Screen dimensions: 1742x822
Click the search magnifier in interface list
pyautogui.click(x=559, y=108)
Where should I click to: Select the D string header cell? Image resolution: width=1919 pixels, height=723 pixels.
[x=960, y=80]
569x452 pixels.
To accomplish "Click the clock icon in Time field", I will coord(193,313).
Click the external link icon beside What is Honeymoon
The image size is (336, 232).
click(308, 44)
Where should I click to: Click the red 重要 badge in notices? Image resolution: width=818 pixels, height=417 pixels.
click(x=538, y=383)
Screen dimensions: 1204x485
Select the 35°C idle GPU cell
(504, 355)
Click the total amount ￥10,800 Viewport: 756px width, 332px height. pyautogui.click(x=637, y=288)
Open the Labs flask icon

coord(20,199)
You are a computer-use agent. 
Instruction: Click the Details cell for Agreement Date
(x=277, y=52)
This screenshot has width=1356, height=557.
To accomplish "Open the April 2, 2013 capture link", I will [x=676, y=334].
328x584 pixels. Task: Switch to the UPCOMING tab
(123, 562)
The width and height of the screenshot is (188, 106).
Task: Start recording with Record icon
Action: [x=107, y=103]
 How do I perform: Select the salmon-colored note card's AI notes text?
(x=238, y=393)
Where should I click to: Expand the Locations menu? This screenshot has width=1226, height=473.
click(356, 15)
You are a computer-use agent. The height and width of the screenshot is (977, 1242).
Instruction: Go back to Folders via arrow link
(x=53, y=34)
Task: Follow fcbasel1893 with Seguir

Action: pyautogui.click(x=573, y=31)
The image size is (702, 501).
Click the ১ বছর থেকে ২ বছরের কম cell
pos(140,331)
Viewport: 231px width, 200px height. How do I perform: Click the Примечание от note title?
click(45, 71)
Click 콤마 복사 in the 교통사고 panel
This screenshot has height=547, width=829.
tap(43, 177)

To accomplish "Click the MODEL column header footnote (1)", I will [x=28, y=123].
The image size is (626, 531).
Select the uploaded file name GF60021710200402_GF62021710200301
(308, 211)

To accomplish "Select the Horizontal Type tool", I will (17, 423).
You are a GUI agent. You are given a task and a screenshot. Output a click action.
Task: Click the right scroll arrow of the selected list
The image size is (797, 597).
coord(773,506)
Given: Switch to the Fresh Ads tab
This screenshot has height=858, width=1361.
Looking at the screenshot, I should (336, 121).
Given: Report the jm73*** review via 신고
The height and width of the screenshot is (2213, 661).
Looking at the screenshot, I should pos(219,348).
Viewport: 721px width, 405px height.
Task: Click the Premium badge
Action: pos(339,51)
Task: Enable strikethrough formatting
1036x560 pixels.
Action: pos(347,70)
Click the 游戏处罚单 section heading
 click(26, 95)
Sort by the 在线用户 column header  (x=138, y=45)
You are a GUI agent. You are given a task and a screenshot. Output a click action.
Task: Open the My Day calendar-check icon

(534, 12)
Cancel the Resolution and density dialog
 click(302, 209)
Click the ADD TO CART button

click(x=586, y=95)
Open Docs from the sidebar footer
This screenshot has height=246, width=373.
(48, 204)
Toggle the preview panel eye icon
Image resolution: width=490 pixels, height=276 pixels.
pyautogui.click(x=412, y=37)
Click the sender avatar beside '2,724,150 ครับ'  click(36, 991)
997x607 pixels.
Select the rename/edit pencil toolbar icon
#####
▸ What you need to do: Each line containing "computer" belongs in the answer; pick these out of the material and copy them.

▸ Written answer:
You are a computer-use agent. 
You are a computer-use agent. The height and width of the screenshot is (977, 1242).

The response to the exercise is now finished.